The world’s largest oil processing facility at Abqaiq in eastern Saudi Arabia was attacked resulting in major damage on Saturday. Saudi energy ministry officials said in a statement that half of the kingdom’s oil production was halted because of fire and damage at Abqaiq but plans to restart production on Monday.
Responsibility for the attack was claimed by Houthi rebels but US security officials believe Iran was behind the biggest attack on oil infrastructure since the Iraq invasion of Kuwait.
Oil prices will surely spike on the news of the attacks when markets open on Sunday. In our view, there is almost no geopolitical risk priced into oil markets that are focused solely on the macro and trade narratives.
Previous attacks on tankers and oil infrastructure were not viewed as serious by the market but it is hard to ignore Saturday’s attack and damage at such a key facility at Abqaiq.
DOE’s Energy Information Administration (EIA) maintains extensive public and top-secret analysis of Saudi oil infrastructure. EIA’s public report calls Abqaiq “the world's largest oil processing facility and crude oil stabilization plant” with a crude oil processing capacity of more than 7 million b/d.
According to the EIA report:
“Abqaiq processing plant is a vital part of Saudi oil infrastructure. Most of the oil produced in the country is processed at Abqaiq before export or delivery to refineries.”

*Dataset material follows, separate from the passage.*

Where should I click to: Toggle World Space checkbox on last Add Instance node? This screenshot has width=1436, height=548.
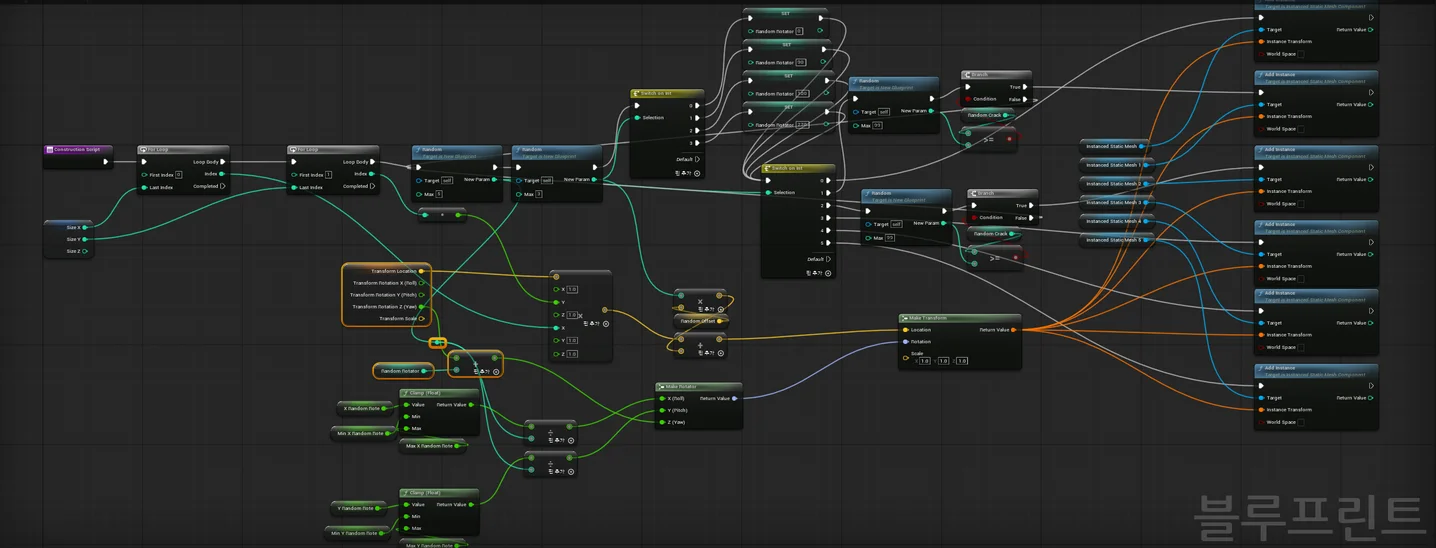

Abqaiq processes the majority of Arab Extra Light and Arab Light crude oils, as well as natural gas liquids (NGL). The facility's infrastructure includes pumping stations, gas-oil separation plants (GOSPs), hydro-desulphurization units, and an extensive network of pipelines that connects the plant to the ports of Jubail, Ras Tanura, and Yanbu (for NGL).”
Damage reports are not well-known at this time so it is unclear if Aramco can restart production as per their statement by Monday. But we expect the Saudis to communicate clearly to the market on damage and down time. It’s also likely they will tap inventories to make up any production delays but those same stocks have seen draw downs over the last year.
In our view, oil fundamentals point to an already tight market. But current oil markets have been operating as if the market was oversupplied and demand is slowing. This weekend’s attack on key oil infrastructure so important to global production will test the oil market’s oversupply theory.
The attack also highlights the significant geopolitical risk in oil markets that has not been priced in since the US-China trade war escalated in late April. In our view, it adds a new potential development not yet envisioned – a Saudi military response to continued attacks on its oil infrastructure.
While Houthi rebels in Yemen have claimed responsibility for the attacks, its sophistication and planning point to Iran’s involvement and assistance. US government officials on Saturday were already singling out Iran’s participation in a statement released by Secretary of State Mike Pompeo.
Earlier this week, oil markets anticipated “easing sanctions” on Iran as a result of NSC Advisor John Bolton’s departure from the White House and media reports about planning for a Trump-Rouhani meeting at the UN in New York this month. Now the week ends with Iran’s implicit answer to a possible meeting with the attack by its Houthi-allies if not by Iran’s central role.
As we said this week, the chances of a Trump-Iran meeting or easing sanctions are close to zero.